- **To do**: An exact copy of every line from the one holding "Task: Click the" to the end of the entries below is required; leave the pictures out.

Records from a collection:
------------------------------------

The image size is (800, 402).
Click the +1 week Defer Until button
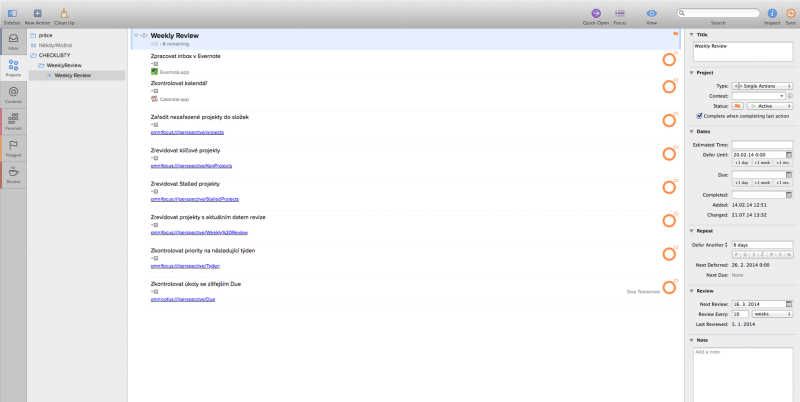coord(762,162)
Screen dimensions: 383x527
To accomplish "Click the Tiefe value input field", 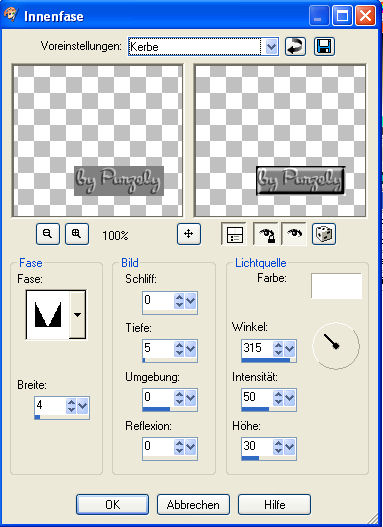I will tap(158, 349).
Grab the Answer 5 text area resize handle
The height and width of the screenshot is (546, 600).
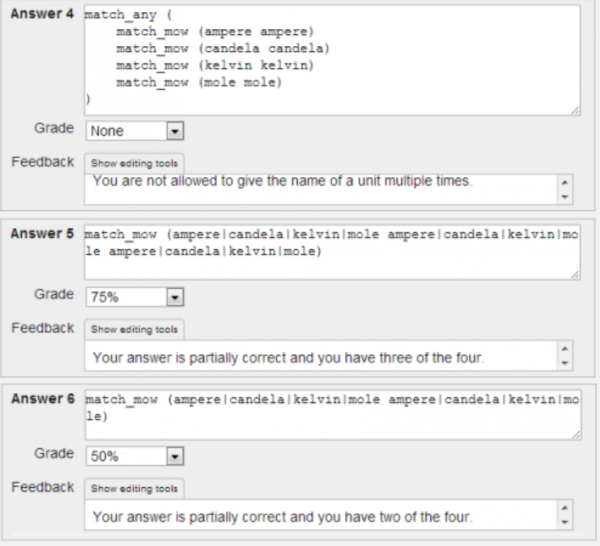point(573,273)
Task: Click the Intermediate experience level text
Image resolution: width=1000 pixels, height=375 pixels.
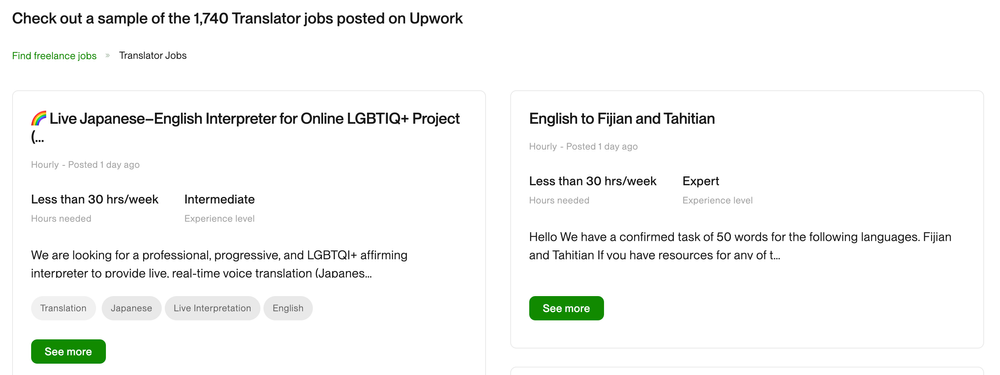Action: (219, 200)
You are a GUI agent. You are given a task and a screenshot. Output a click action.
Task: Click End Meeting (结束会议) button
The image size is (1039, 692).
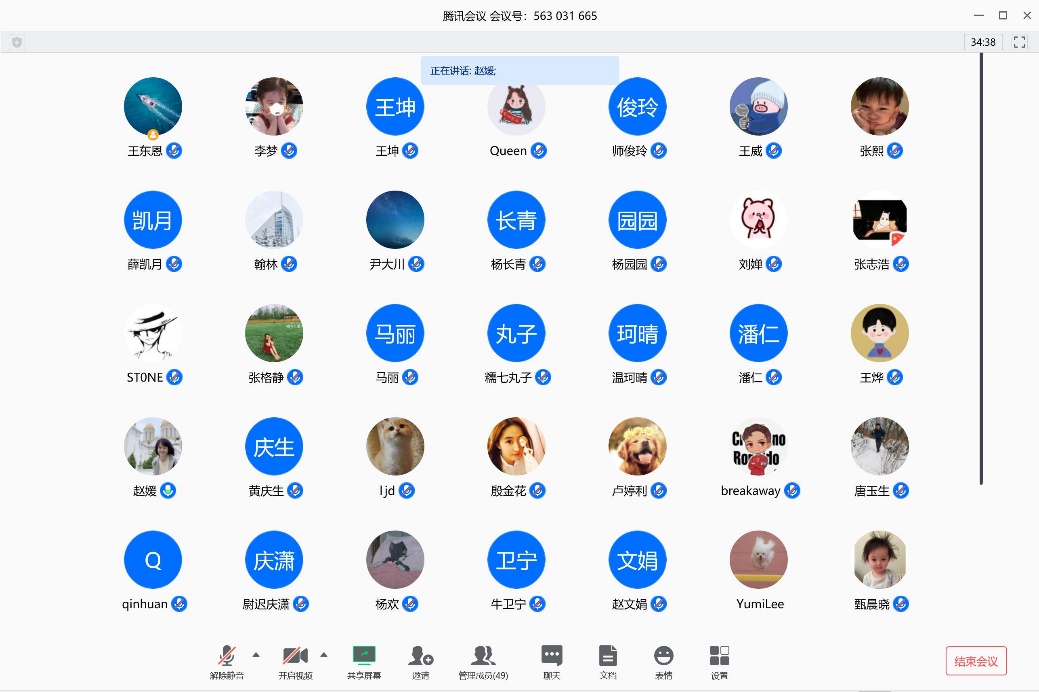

------------------------------------

- **Result**:
Task: Click the Intermediate experience level text
Image resolution: width=1000 pixels, height=375 pixels.
Action: (219, 200)
You are a GUI agent. You are given a task and a screenshot. Output a click action.
Task: Click End Meeting (结束会议) button
The image size is (1039, 692).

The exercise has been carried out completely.